Андрей Ваганов. Жанр, который мы потеряли: Очерк истории отечественной научно-популярной литературы.
– М.: АНО «Журнал «Экология и жизнь», 2012. – 248 с.
Удивительное дело: наука в России, по заявлениям самих российских ученых, находится в коматозном состоянии; но именно в этот исторический момент вновь стали выходить совершенно замечательные научно-популярные книги. И переводных, и отечественных авторов. Другой вопрос – кому он нужен этот научпоп в современной России?

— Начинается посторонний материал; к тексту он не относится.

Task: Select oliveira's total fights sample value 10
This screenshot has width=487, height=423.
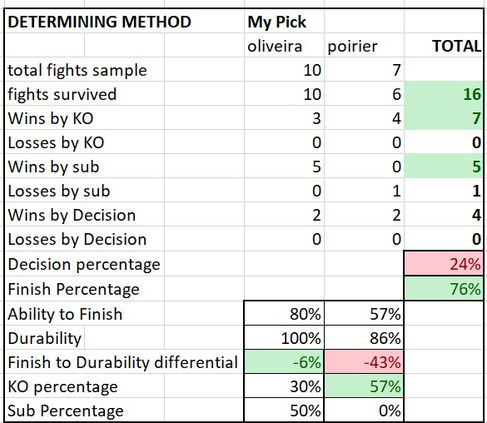Action: point(284,69)
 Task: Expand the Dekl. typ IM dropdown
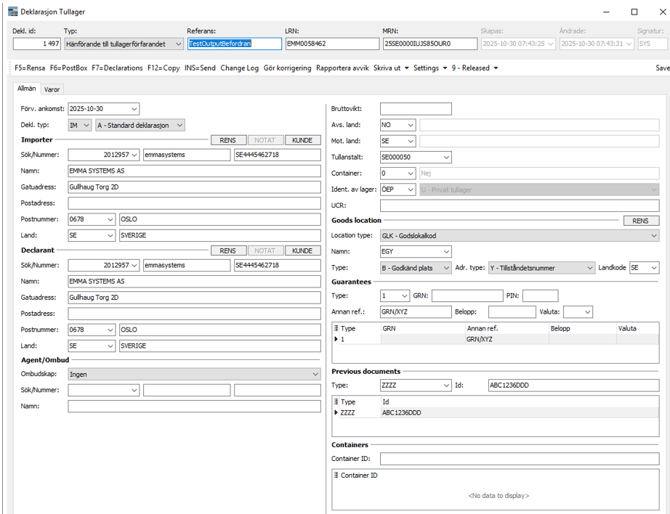click(84, 125)
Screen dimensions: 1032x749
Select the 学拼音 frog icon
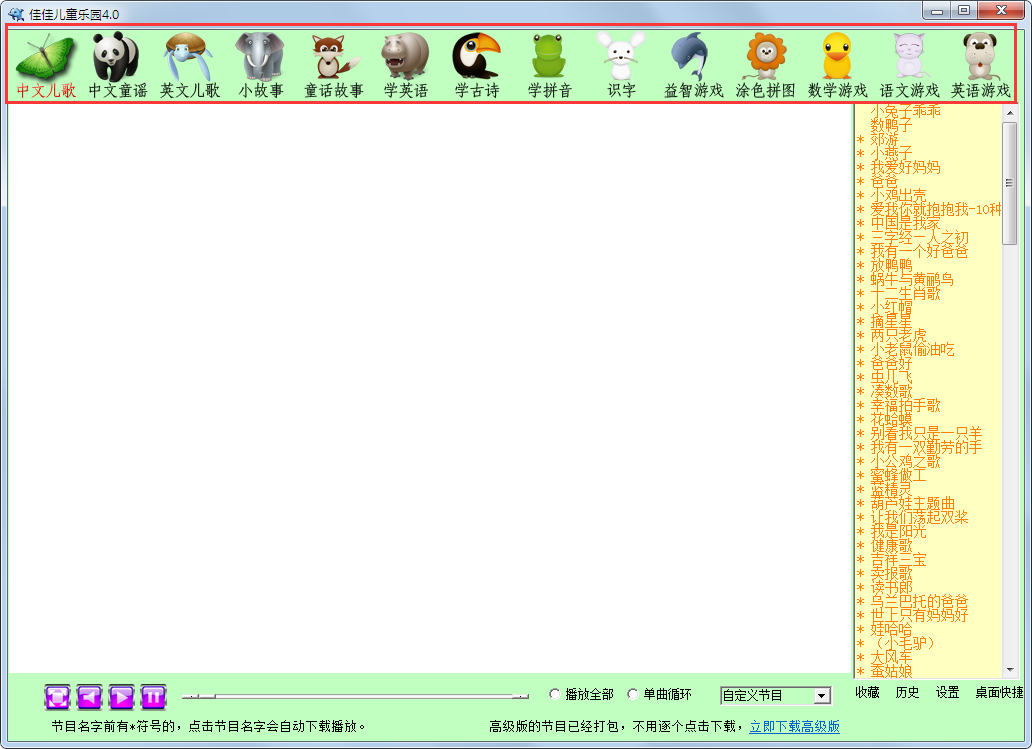click(549, 65)
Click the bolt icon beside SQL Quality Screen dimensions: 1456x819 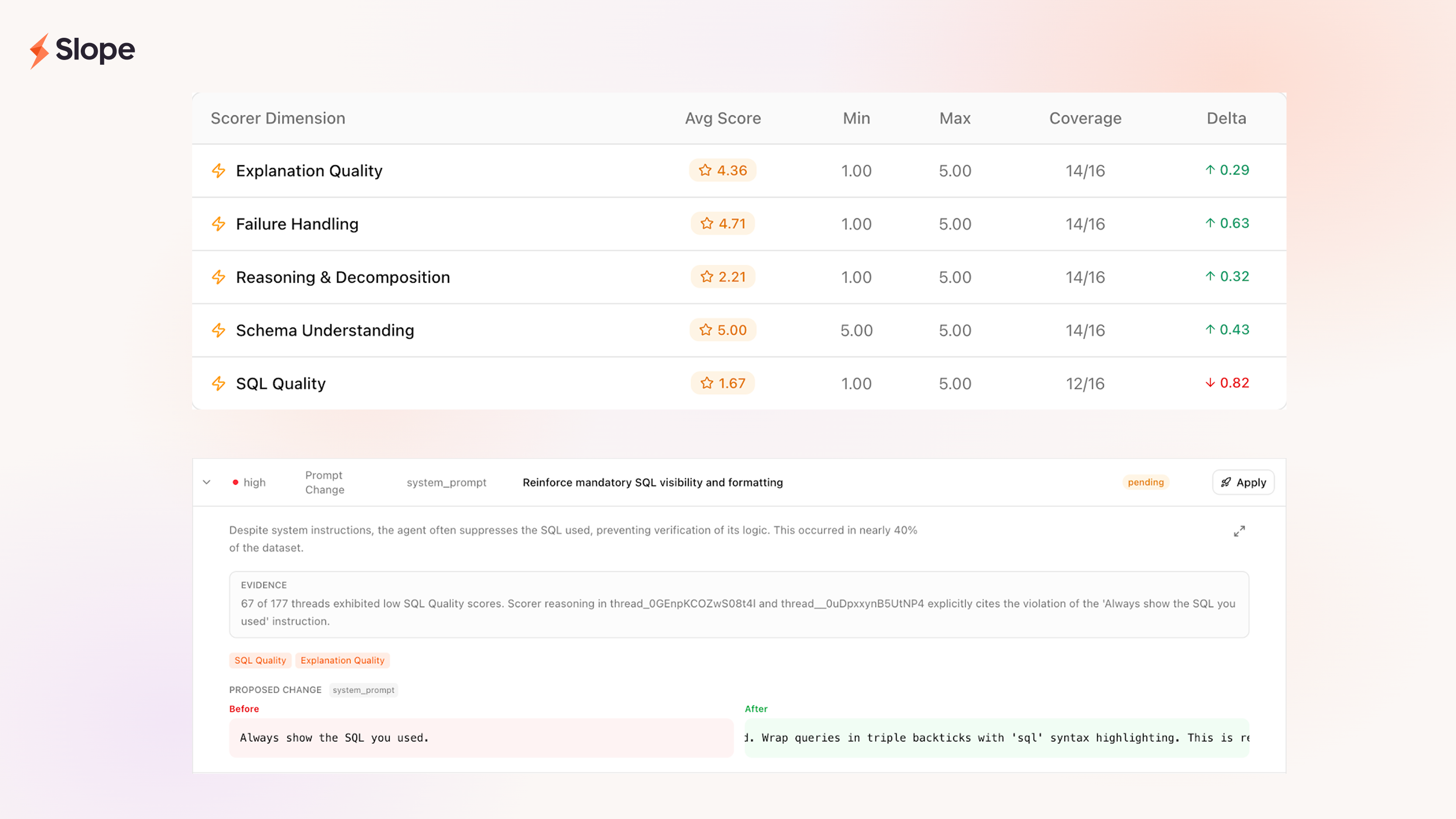pyautogui.click(x=218, y=384)
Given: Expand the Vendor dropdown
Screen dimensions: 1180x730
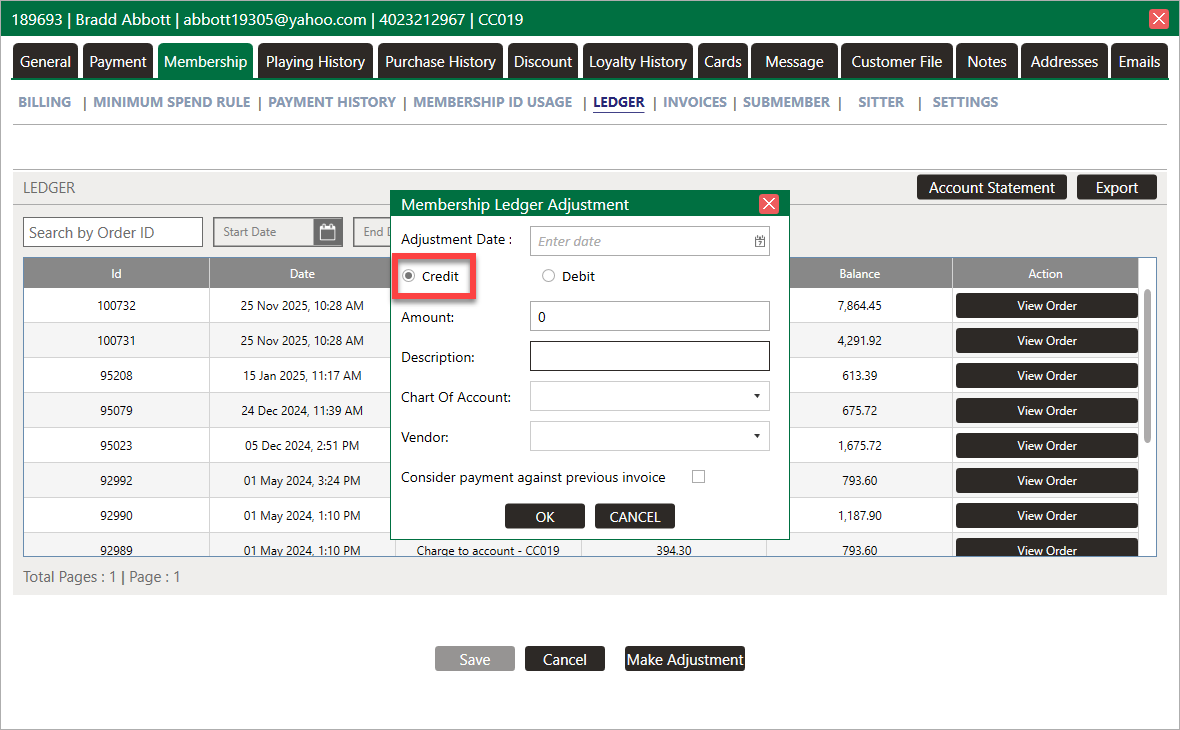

Вот в этом-то и пытается разобраться Андрей Ваганов, заместитель главного редактора «НГ» и ответственный редактор приложения «НГ-наука». Собственно, многие из тех сюжетов, что составили книгу, автор обкатал именно в статьях, опубликованных в «НГ» (см., например, его цикл «Страна победившего научпопа» от 25.03.09, 8.04.09, 22.04.09, 27.05.09, 10.06.09, 24.06.09). То есть это уже не просто рефлексия науки (чем и занимается классический научпоп), это рефлексия над рефлексией науки. Кстати, этим фактом подтверждается то, что популяризация науки сама сгустилась, если можно так сказать, до концентраций, присущих научному знанию.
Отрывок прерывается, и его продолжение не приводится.